「日本人の食事摂取基準(2025年版)」では、各論のエネルギー・栄養素について説明しています。その中から多量ミネラルのカリウムの生活習慣病の発症予防の「主な生活習慣病との関連」を紹介します。
〔主な生活習慣病との関連〕
コホート研究のメタ・アナリシスでは、カリウム摂取の増加は脳卒中のリスクを減らしましたが、血管疾患や冠動脈疾患のリスクには有意な影響は見られませんでした。
さらに、一般集団を対象とした疫学研究で、ナトリウム/カリウム摂取比が心血管病リスク増加や全死亡に重要であると報告もあり、カリウムの摂取は食塩との関連で評価すべきであると考えられます。
2012年に発表されたWHOのガイドラインでは、カリウム摂取量90mmol(3510mg)/日以上を推奨しています。

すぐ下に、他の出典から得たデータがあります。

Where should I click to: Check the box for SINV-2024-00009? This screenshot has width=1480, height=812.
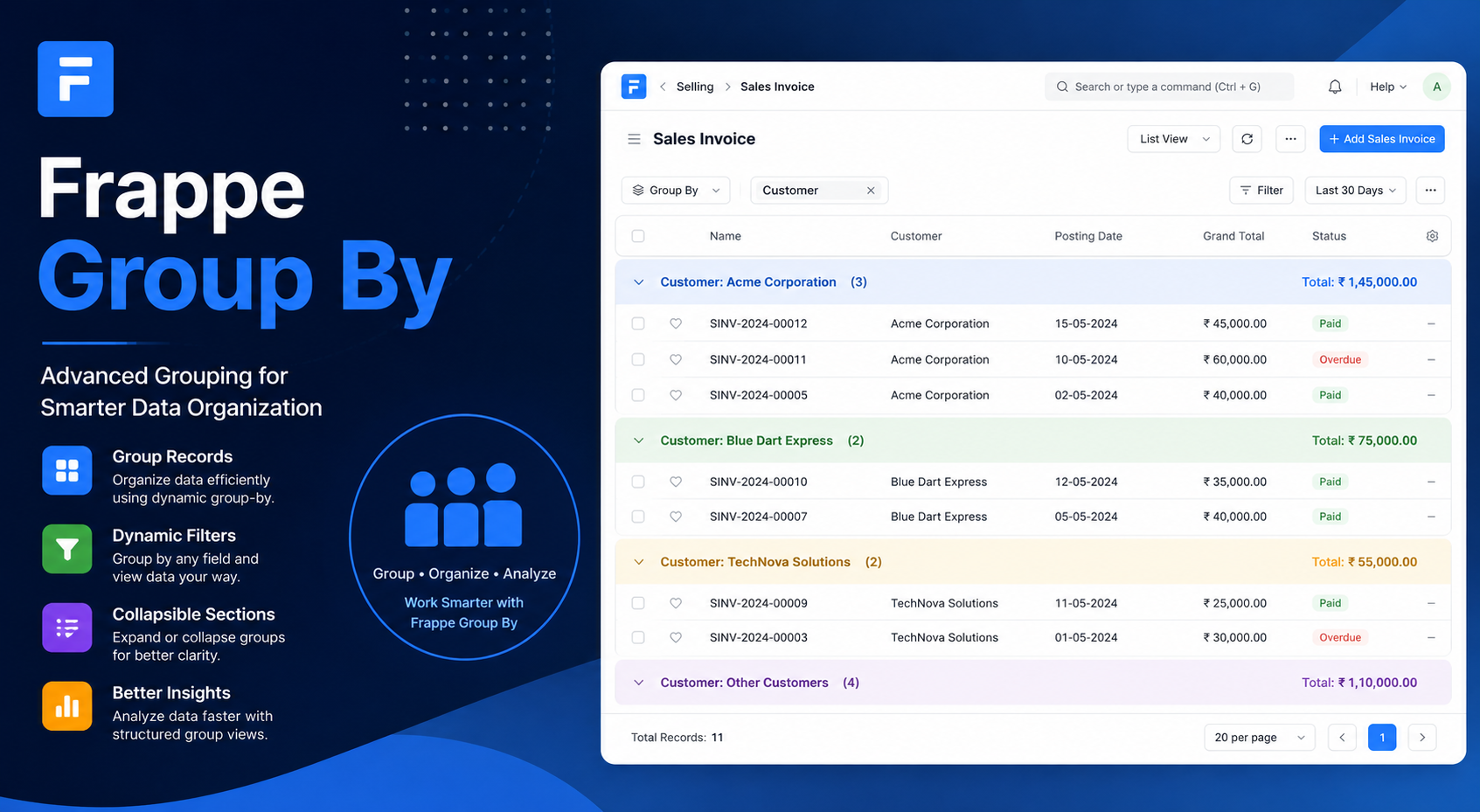638,603
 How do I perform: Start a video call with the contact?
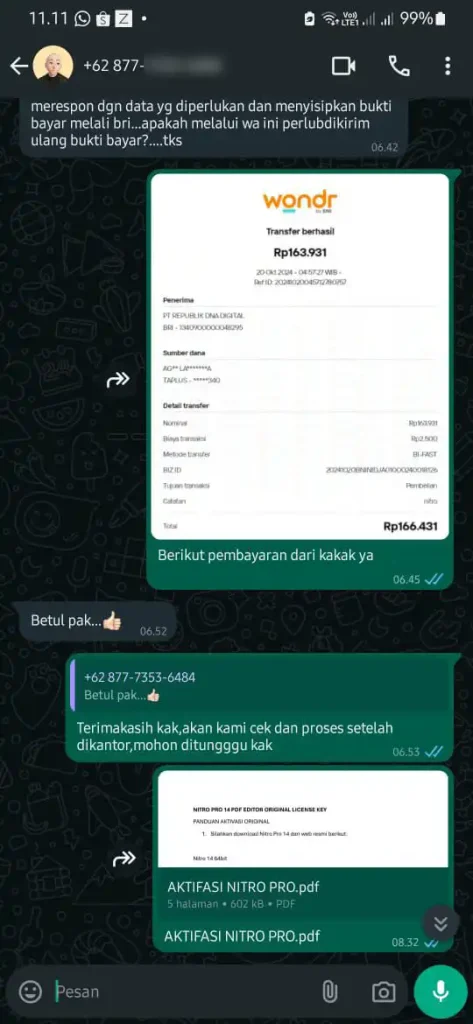click(x=344, y=66)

これはWHOが行ったメタ・アナリシスにおいて、90〜120mmol/日のカリウム摂取で収縮期血圧が7.16mmHg有意に低下したことを根拠としています。
全米科学・工業・医学アカデミーではアメリカの食事調査における摂取量の中央値(女性は2.6g/日、男性は3.4g/日)に基づく目安量を設定していますが、いわゆる目標量に当たるCDRR(Chronic Disease Risk Reduction Intake)の値は示していません。
EFSAは目標量として3500mg/日、北欧諸国の食事摂取基準は、このEFSAの値を支持しています。